Dr. Ben Guillon, Chief Investment Officer for WRA, Inc., was retained by the U.S. Department of Justice (U.S. DOJ) to serve as an expert witness in the case “Pioneer Reserve, LLC vs. the United States” before the United States Court of Federal Claims. This case is particularly important for the mitigation banking industry because the plaintiff relied on its interpretation of the mitigation banking instrument (MBI) as a contract and not as a pure regulatory instrument as argued by the U.S. Army Corps of Engineers (the Corps) to claim damages. In addition, the Court had to examine a complex valuation of mitigation credits in an undeveloped market and Dr. Guillon was asked by the U.S. DOJ to develop a methodology to assess potential damages.

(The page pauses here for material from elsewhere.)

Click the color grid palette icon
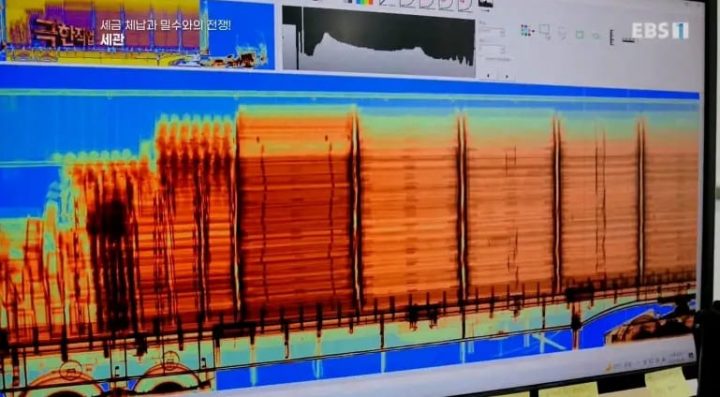Screen dimensions: 720x397 [x=527, y=30]
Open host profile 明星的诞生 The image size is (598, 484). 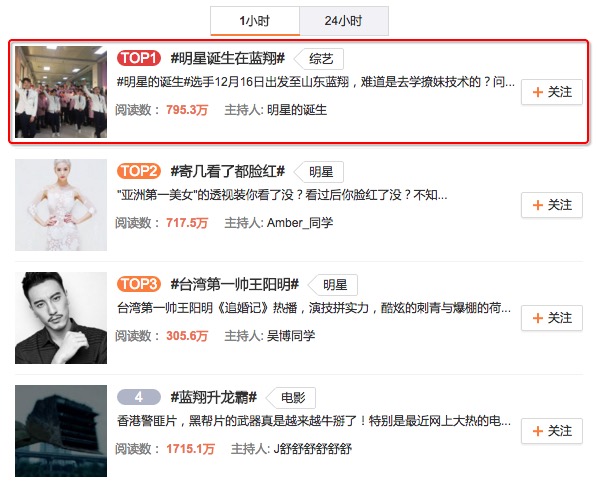297,110
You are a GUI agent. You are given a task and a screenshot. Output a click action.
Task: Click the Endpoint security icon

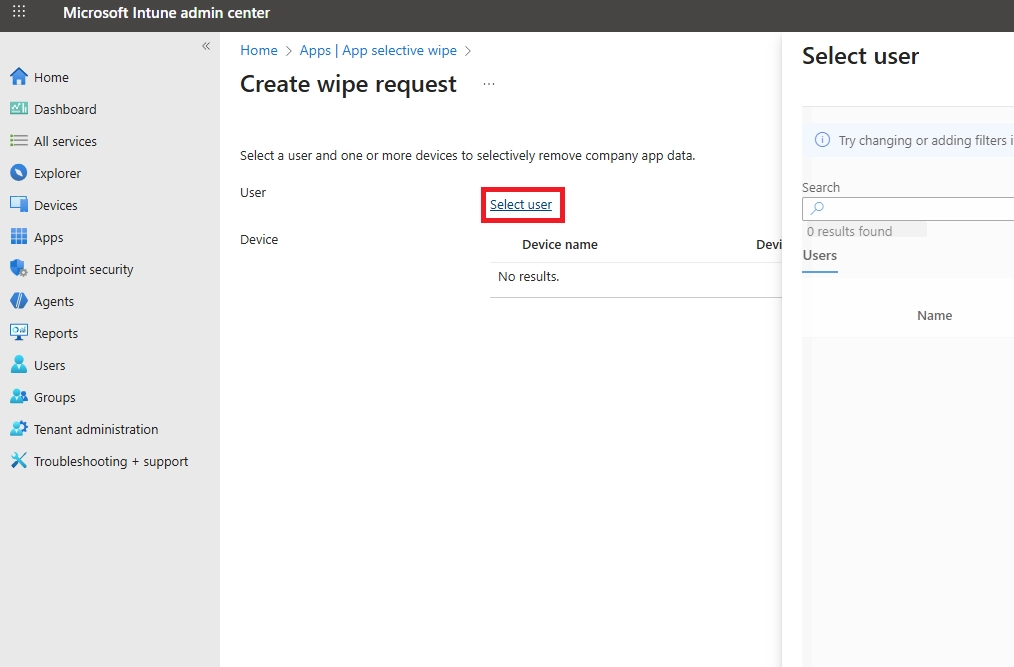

Pioneer Reserve, LLC vs. the United States

The plaintiff, Pioneer Reserve, LLC (“Pioneer”) developed a wetland mitigation bank in the Matanuska-Susitna Borough in Alaska with the expectation that the credits would be sold to residential and infrastructure developers in the area. The plaintiff alleged a breach of contract when the Corps decided to unilaterally modify the MBI of the Pioneer Reserve Mitigation Bank and caused it to be unable to sell mitigation credits to a nearby railroad project developed by the Alaska Railroad Corporation (ARRC). Dr. Guillon’s testimony was related to determination of damages that may have been sustained by Pioneer. The Court initially determined that the MBI was an enforceable contract and not only a regulatory instrument. The MBI clearly stipulates that it can only be modified by agreement of both Pioneer and the  Corps. Therefore, the Court determined that the Corps has breached the MBI when it decided unilaterally to modify the number of credits in the MBI. However, as Dr. Guillon pointed out in his expert witness report, ARRC had access to other providers of mitigation credits. He analyzed the cost structure of Pioneer’s mitigation credits and determined that it was unclear if Pioneer would have been able to sell its credits to the railroad at the price they expected. The Court determined that in the absence of a clear link between the breach of contract and the alleged missed sale opportunity the plaintiff could not prove damages. As a result, the judge ruled in favor the United States.

Results and Implications

This decision is in line with a prior decision of the U.S. Court of Federal Claims [1] that also determined that a MBI is an enforceable contract. Recently, the Corps has been requiring that the sponsors of mitigation banks accept the insertion in the MBI of a provision stating that a MBI is not an enforceable contract. This new provision has not yet been tested in court, but there is no doubt that it will be in the future as the mitigation banking industry continues it exponential growth.

Expert Witness Services

WRA regularly provides expert witness services related to regulatory enforcement of the Clean Water Act and the Endangered Species Act, as well as state regulations. In addition, WRA is providing expert witness services for the valuation of environmental assets, including mitigation and conservation bank credits. See our services page for more information or to contact one of our experts.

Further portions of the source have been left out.